Why I´m asked to recover if I´m fully recovered?

The training status widget tells me that I am fully recovered:

...while the training adviser asks me to recover:

Does that make sense to anyone? Thanks!

  • IT is a little confusing terminology, it really is "low impact". Even if you've recovered from your previous exercise, factoring in these recovery runs really helps.

    I was pretty dubious till i put myself through #followgarminfebruary where I spent the whole four weeks doing only the recommended workouts. Those recovery runs almost always resulted in a vo2 max increase in my next workout. What it's basically doing is getting you to mix low and higher impact workouts, ones that either are aerobic or anaerobic.

  • Thanks, you said it better than I tried to explain it.

  • If I am "fully recovered" as the watch states, why would I need a recovery ride, instead of e.g. goinf full in that day?

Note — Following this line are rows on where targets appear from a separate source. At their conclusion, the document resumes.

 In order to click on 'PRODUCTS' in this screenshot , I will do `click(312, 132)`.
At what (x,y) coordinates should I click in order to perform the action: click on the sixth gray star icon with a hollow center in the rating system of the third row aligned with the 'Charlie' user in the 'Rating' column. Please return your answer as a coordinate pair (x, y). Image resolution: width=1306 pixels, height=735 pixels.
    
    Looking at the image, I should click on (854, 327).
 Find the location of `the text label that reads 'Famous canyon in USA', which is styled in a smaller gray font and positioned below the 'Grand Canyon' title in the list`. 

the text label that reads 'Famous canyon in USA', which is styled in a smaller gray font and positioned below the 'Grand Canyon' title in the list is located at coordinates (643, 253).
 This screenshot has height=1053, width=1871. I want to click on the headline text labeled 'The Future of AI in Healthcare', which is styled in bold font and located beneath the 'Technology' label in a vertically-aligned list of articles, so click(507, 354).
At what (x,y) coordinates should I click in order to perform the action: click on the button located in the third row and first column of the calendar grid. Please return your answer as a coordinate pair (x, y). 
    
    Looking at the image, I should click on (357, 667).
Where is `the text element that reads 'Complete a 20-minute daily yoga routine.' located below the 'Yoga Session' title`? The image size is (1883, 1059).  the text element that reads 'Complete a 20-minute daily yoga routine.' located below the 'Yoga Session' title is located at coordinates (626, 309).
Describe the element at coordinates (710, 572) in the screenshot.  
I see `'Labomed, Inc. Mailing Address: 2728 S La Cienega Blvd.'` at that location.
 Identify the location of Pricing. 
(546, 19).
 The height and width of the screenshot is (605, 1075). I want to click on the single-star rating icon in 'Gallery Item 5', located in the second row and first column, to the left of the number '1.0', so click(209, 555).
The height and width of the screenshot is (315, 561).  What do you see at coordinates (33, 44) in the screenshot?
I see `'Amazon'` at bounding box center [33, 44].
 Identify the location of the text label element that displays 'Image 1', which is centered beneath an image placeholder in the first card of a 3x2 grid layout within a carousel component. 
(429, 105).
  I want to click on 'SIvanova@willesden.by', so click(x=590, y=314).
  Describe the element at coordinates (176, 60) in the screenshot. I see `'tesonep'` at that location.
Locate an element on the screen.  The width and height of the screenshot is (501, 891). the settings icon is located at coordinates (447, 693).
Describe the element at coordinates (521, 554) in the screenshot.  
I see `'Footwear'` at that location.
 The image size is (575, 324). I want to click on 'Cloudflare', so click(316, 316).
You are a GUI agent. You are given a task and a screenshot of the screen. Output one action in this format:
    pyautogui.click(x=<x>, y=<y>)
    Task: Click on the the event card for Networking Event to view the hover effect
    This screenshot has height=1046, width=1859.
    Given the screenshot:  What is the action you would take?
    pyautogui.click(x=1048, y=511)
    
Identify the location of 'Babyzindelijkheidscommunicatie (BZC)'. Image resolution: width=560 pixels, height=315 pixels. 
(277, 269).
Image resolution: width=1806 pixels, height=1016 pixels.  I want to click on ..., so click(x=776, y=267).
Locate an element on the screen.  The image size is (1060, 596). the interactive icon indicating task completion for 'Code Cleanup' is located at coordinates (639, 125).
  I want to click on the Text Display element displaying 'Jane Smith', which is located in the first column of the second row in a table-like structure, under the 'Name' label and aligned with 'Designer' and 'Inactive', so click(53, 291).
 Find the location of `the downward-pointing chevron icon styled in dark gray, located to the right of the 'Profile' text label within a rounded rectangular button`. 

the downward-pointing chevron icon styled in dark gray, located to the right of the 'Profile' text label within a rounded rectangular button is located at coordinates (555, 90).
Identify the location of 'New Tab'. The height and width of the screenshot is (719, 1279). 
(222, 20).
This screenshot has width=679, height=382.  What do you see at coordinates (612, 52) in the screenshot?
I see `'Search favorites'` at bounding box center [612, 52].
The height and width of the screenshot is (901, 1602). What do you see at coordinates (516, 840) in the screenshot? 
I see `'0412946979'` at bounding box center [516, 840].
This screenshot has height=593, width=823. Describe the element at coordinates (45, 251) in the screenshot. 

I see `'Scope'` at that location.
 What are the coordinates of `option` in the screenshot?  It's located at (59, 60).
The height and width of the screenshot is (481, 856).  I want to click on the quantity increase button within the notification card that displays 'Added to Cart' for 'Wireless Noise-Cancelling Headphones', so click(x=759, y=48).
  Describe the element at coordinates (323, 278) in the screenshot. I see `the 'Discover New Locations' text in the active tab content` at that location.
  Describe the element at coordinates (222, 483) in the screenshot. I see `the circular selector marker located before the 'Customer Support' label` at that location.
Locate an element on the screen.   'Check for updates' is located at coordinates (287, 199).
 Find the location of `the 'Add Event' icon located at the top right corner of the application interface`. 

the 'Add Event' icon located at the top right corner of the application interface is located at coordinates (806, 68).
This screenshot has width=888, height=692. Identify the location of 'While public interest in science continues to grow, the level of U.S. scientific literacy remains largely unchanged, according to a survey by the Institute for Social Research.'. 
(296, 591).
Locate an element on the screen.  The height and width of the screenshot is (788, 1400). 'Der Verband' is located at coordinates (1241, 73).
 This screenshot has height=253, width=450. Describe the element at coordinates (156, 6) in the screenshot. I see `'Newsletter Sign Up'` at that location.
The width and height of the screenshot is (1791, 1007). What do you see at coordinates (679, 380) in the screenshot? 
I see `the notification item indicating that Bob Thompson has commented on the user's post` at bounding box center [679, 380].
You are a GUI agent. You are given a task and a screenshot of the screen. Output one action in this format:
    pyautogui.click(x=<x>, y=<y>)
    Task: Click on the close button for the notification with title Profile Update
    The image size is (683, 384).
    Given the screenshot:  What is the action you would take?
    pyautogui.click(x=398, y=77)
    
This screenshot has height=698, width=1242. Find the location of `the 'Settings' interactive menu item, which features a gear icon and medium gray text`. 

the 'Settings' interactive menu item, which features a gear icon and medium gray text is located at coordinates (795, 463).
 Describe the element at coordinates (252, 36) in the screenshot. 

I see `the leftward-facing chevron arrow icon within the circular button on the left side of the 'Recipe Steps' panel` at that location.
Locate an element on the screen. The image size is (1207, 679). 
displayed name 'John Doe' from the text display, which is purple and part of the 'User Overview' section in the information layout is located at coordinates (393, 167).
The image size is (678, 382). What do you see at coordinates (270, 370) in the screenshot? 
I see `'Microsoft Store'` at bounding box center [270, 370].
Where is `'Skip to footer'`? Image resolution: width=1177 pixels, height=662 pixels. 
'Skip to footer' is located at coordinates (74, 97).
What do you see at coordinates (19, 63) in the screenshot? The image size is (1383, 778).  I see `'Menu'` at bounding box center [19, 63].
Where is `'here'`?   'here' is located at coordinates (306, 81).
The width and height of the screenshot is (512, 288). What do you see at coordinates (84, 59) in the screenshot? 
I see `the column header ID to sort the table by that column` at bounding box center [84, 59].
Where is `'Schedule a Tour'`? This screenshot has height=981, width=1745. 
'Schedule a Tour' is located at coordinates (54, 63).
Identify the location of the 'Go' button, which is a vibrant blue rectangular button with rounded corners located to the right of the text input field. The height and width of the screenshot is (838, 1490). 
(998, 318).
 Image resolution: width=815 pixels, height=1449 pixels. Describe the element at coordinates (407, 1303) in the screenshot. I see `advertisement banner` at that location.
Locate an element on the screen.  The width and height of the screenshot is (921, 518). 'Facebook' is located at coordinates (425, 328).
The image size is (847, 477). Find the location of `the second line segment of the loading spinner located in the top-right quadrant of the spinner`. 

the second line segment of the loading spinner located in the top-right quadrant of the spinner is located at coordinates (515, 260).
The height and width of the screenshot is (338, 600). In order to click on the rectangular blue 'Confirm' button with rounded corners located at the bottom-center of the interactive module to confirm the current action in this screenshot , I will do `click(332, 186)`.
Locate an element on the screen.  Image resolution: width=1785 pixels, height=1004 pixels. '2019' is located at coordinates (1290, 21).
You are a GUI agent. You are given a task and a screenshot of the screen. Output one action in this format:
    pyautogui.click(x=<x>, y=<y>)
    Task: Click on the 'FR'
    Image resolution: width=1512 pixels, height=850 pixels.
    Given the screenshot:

    Because your fitness will increase more over time if you mix high intensity with low intensity, mix type of activities and duration. The training advisor is there to help you improve fitness as fast as possible without the risk of overtraining. If the advice would be either "Rest" or "All In" it would be useless and you could use the recovery advisor instead.

    If you balance your daily training you will over time see that the recovery needs to full recovery becomes less than 24h. 

    Spend some minutes on this article and follow the links. When done there are more on the same topic, just google ;-)
    https://fellrnr.com/wiki/Training_Monotony

  • I should have added that there are plenty of days where I am also according to garmin not fully recovered with all the opportunuty for low intensity work (which it then usually also subsribes me). I am aware that optimal training doesn´t consist of only high intensisy. Thats really no my point.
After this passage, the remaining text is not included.